* ACTION ITEM:
Repeat the full listing below verbatim and keep the images out.
---
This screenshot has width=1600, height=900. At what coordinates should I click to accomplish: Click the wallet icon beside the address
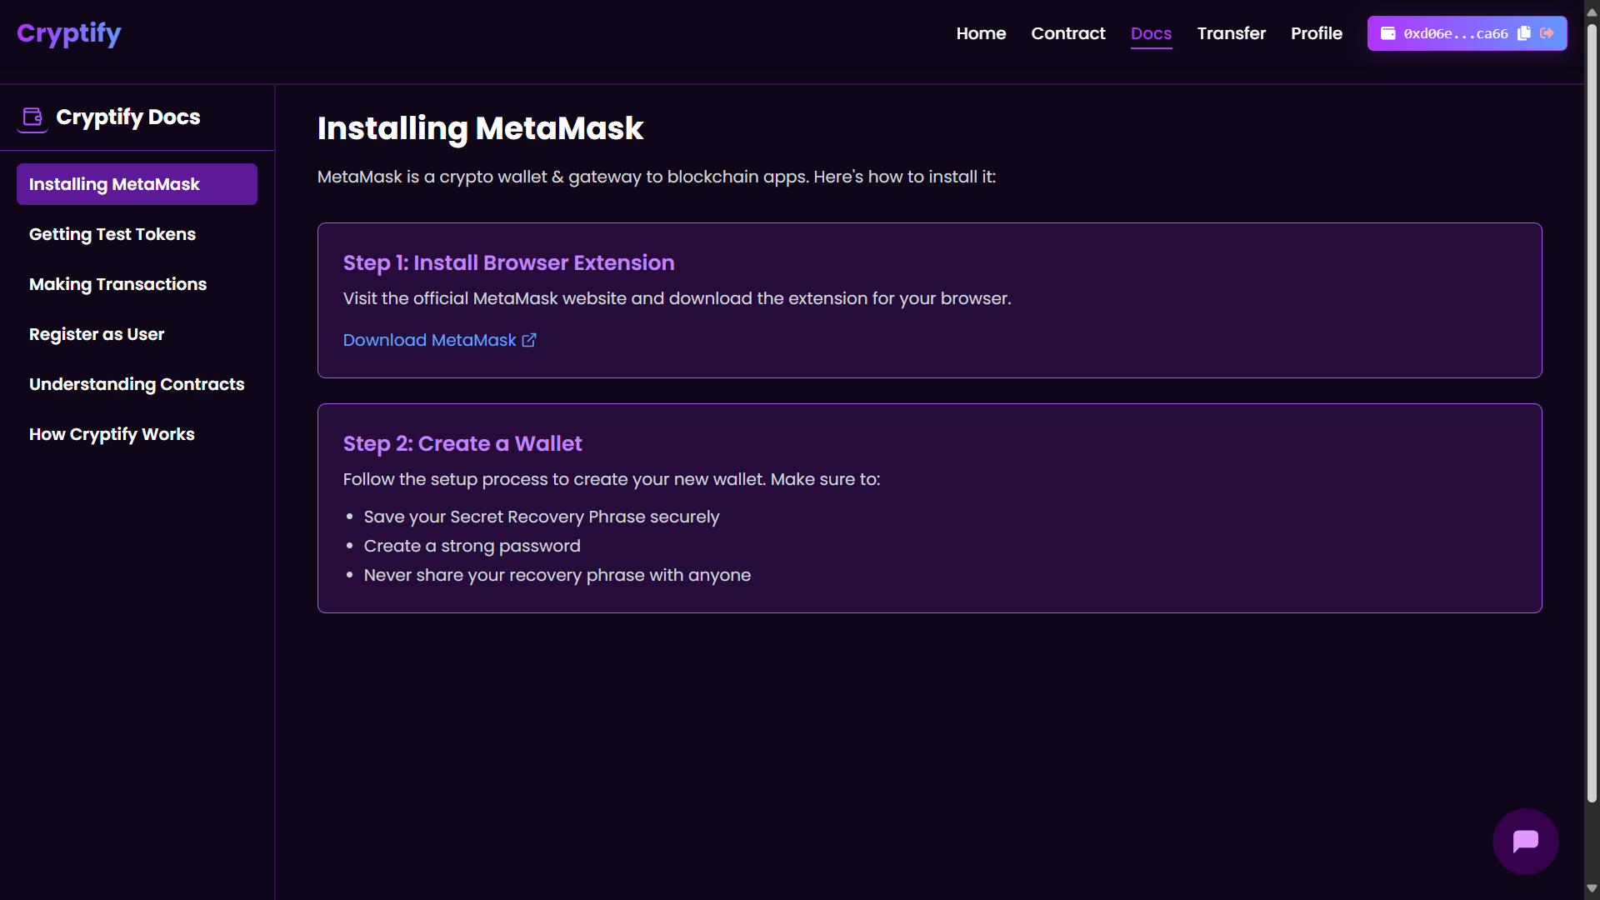pos(1388,33)
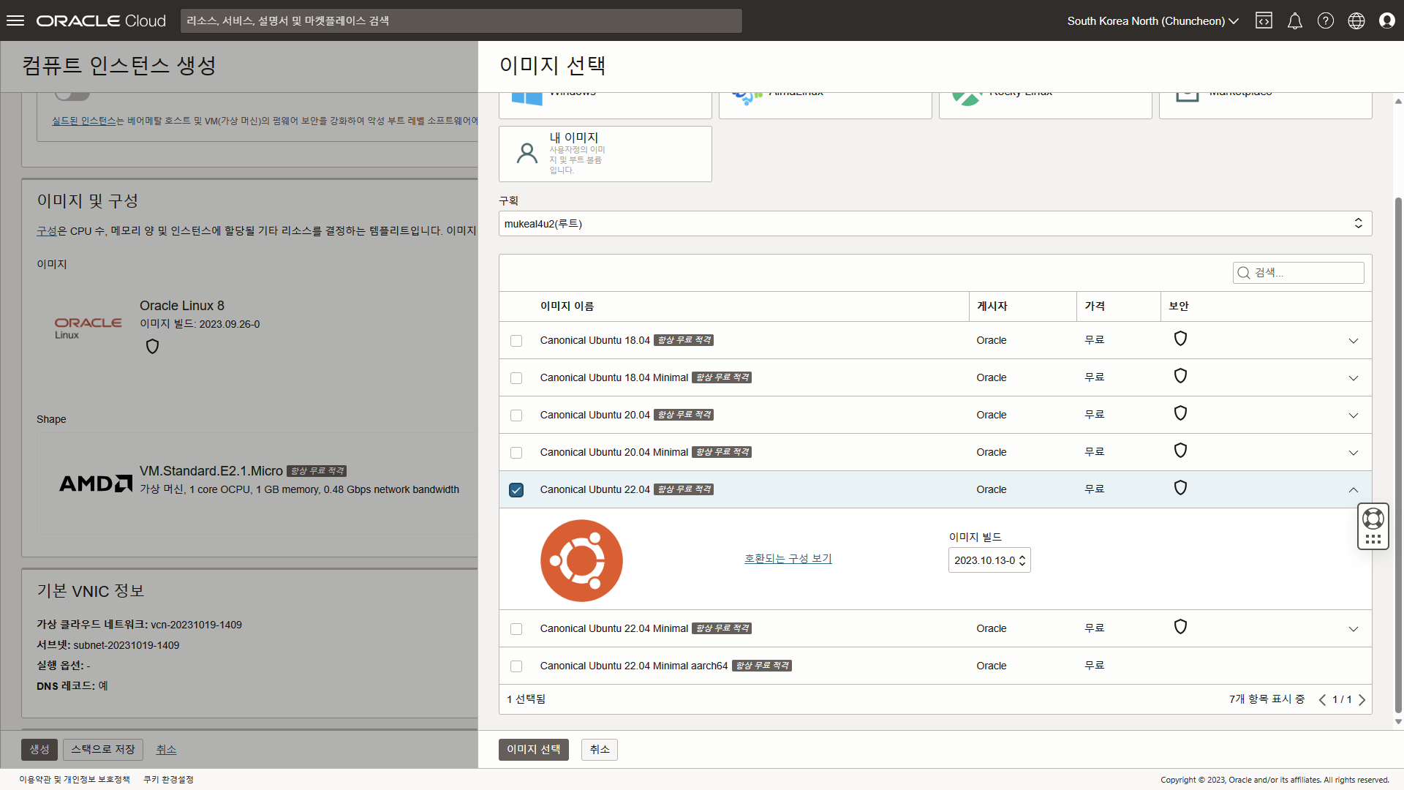Click the floating lifebuoy support icon
The image size is (1404, 790).
point(1373,519)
---
* SOLUTION FOR THIS EXERCISE:
This screenshot has width=1600, height=900. At what coordinates should I click to accomplish: Click the wallet icon beside the address
pos(1388,33)
Click the floating lifebuoy support icon
The image size is (1404, 790).
point(1373,519)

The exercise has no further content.